More recently, it was shown that HBx is recruited to the HBV minichromosome (a complex of cccDNA with histones and nonhistone viral and cellular proteins) and regulates the epigenetic control of cccDNA function and the eventual viral replication in HBV replicating cells. Here we further extend the HBx-mediated epigenetic target, the uPA promoter, where HBx recruits the DNA modifying enzyme facilitating the promoter hypermethylation and repression of transcription.

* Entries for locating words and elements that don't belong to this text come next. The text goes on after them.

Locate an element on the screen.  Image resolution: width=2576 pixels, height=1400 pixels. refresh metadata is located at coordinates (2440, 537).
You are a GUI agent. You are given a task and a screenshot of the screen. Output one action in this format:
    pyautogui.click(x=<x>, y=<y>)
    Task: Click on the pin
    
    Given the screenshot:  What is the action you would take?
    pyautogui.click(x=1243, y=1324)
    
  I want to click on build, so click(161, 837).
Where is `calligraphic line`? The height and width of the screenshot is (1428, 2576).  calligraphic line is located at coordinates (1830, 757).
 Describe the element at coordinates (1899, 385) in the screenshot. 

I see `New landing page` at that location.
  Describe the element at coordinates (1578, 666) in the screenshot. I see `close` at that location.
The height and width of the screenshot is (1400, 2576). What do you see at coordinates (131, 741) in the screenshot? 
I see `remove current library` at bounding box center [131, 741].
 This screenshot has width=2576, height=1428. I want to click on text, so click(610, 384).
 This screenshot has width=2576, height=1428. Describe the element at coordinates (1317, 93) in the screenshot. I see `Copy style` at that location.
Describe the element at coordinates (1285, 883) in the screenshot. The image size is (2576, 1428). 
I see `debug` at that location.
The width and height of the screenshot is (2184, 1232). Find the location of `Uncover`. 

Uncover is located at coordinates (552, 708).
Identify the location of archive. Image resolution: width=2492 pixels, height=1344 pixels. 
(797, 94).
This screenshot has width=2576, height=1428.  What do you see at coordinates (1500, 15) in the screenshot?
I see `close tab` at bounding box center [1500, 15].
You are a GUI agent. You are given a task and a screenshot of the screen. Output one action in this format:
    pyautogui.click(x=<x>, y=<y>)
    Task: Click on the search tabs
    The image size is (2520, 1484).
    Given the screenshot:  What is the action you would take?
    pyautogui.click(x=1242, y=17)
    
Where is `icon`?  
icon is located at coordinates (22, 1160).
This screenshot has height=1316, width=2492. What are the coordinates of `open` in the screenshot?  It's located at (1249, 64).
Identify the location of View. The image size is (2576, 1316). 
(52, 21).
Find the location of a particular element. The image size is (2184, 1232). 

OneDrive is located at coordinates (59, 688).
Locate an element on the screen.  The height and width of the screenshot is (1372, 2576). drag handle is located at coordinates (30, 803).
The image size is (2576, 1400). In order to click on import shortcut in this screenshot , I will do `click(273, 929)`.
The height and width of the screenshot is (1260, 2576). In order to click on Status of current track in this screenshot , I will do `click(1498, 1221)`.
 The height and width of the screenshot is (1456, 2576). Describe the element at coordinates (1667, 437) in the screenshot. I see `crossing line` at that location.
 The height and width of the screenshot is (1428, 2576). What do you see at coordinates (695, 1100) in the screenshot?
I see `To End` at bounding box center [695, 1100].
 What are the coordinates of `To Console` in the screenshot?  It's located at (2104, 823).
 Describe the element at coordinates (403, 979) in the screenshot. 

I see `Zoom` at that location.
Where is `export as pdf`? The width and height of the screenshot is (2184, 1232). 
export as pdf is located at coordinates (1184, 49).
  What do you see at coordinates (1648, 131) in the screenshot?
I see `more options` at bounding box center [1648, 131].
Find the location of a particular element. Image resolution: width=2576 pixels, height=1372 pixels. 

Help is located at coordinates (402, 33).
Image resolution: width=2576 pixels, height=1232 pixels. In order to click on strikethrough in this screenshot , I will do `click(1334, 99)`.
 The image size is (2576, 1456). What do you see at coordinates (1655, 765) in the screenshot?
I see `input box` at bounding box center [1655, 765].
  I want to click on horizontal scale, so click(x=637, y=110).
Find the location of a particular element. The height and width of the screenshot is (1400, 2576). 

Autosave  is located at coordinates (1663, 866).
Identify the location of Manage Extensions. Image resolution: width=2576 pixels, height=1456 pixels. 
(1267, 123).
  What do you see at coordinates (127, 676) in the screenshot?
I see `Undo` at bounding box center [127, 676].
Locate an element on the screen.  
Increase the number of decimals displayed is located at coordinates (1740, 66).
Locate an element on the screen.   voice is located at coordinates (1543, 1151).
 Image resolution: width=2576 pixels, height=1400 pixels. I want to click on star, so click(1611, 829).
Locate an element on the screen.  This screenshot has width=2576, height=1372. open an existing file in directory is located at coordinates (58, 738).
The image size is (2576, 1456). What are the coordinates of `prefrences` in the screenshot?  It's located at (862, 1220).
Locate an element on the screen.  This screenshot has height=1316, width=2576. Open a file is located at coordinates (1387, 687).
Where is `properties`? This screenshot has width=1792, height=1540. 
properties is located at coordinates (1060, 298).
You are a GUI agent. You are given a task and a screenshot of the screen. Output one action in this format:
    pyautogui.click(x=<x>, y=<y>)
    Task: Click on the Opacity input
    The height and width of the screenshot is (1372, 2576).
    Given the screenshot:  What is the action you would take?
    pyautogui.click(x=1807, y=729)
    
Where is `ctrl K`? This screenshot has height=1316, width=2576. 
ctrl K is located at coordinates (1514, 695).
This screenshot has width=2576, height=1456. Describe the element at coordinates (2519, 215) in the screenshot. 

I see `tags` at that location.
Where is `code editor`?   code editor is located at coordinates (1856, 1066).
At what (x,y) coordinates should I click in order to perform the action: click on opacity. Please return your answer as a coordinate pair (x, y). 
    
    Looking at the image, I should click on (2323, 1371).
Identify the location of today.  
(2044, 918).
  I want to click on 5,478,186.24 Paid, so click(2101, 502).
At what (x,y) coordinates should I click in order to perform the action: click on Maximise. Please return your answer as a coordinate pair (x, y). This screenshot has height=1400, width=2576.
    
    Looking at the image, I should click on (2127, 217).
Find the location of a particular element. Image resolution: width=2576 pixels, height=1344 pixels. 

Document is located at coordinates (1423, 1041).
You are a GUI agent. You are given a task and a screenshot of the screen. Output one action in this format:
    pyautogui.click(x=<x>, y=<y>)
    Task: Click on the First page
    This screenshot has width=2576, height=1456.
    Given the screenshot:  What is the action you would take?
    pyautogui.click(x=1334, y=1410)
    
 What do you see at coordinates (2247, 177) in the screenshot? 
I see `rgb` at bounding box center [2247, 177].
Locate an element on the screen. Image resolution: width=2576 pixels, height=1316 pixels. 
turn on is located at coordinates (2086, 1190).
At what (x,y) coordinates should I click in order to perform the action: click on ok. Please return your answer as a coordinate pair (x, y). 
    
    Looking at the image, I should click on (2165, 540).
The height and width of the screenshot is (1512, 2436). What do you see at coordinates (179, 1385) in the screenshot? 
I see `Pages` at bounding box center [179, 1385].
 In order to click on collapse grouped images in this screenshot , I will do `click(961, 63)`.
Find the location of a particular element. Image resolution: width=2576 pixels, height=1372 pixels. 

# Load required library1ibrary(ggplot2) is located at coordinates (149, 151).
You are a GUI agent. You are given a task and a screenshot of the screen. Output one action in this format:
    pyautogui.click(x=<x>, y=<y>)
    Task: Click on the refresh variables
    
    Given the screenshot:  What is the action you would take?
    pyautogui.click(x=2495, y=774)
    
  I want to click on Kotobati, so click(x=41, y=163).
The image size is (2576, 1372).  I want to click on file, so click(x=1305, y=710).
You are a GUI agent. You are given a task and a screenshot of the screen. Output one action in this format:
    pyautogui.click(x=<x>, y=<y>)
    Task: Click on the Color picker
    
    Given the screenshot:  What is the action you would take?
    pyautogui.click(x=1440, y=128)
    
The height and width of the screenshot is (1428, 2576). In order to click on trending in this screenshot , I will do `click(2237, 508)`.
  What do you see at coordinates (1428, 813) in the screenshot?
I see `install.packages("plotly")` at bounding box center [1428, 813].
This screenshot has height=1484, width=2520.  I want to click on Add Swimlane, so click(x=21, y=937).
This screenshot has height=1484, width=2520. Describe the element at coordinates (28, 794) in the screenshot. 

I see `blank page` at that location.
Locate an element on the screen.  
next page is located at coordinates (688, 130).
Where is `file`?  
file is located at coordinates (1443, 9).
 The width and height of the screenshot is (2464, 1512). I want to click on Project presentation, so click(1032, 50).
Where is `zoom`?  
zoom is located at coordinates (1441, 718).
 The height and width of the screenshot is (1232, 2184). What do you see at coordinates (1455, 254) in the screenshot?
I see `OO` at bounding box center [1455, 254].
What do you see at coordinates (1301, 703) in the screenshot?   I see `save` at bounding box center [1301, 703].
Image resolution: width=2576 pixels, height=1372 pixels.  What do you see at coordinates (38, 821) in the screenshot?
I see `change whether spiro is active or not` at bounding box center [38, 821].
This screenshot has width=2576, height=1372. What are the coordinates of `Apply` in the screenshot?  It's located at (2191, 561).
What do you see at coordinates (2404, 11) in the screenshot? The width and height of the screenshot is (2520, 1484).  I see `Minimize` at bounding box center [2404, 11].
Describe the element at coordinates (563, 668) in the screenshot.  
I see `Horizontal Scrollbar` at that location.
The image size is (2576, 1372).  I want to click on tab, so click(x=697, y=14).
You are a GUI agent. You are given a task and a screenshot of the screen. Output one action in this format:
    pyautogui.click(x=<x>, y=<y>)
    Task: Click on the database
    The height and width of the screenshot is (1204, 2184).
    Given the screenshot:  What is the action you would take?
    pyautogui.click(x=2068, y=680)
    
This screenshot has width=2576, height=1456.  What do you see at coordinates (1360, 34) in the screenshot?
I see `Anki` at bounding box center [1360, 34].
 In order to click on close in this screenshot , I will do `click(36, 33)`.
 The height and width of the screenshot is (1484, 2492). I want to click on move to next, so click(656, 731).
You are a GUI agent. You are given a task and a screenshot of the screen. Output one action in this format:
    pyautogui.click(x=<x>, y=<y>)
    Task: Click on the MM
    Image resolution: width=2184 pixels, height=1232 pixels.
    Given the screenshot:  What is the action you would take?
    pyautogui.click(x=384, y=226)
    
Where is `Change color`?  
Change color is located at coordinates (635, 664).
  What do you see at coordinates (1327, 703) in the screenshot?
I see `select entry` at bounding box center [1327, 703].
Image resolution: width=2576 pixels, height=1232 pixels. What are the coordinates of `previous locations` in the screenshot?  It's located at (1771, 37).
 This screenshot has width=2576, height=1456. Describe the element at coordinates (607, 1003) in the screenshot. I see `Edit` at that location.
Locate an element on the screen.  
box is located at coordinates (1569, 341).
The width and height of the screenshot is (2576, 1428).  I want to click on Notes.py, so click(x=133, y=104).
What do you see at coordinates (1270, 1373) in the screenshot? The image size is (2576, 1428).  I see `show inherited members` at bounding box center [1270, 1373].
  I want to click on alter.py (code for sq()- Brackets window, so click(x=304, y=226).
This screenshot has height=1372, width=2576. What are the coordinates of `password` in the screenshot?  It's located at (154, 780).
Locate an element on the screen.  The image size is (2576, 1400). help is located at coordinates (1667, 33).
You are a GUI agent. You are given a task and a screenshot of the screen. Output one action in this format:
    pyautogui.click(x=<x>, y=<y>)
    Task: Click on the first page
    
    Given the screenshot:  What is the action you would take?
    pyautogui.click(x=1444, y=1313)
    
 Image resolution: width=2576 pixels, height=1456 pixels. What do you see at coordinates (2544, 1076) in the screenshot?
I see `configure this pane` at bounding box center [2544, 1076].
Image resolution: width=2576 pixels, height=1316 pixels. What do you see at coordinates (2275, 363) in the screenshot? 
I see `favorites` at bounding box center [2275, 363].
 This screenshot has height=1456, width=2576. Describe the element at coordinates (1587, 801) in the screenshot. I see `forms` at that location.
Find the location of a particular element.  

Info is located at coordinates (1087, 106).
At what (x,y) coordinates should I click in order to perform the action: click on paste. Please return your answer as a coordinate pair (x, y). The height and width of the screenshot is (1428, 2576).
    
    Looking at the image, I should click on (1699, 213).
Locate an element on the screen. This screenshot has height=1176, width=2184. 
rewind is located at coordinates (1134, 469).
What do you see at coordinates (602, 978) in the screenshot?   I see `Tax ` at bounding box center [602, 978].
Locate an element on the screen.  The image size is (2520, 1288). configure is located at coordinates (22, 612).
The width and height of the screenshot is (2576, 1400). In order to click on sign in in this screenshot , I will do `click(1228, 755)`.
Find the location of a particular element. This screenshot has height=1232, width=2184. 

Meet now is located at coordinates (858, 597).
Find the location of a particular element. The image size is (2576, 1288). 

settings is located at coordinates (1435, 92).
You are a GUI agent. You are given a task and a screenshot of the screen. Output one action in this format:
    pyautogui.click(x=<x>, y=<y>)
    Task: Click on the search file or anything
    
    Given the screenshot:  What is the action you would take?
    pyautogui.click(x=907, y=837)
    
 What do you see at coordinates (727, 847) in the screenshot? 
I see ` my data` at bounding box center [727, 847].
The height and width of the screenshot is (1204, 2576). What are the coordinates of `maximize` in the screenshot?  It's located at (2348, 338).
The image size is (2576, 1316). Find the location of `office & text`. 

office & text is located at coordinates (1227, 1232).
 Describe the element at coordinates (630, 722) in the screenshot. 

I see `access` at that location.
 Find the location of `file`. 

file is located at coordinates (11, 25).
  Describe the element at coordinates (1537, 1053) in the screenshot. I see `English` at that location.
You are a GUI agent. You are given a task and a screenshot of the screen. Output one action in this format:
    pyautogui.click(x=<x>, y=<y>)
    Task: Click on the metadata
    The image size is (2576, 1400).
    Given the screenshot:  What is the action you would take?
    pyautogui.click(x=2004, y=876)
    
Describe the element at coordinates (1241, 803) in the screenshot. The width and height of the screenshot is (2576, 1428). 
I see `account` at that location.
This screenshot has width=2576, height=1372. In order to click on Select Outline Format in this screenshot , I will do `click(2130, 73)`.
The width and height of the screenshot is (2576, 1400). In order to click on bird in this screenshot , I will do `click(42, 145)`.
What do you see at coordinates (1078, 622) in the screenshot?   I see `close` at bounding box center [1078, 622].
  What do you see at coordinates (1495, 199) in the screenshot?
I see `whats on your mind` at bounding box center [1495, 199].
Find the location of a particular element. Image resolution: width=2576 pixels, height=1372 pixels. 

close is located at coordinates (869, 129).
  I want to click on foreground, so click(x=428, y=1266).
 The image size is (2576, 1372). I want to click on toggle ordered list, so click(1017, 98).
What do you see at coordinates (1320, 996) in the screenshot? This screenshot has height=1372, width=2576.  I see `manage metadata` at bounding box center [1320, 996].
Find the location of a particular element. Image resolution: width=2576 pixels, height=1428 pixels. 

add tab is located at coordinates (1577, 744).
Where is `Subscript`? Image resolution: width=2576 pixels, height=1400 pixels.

In conclusion, the HBx protein of HBV directly regulates the expression of the uPA gene in vitro and in vivo through epigenetic regulation by hypermethylation of the uPA promoter. As it is an essential enzyme for HGF activation, the down-regulation of uPA subsequently results in hypoactivation of pro-HGF, eventually hampering liver regeneration. The present report provides a molecular basis for the impairment of liver regeneration by HBV infection. Unraveling the molecular mechanisms underlying the dysregulation of liver regeneration by HBV infection will not only extend the understanding of pathophysiology of virus-mediated liver diseases, but ultimately provide new treatment options for patients with liver diseases.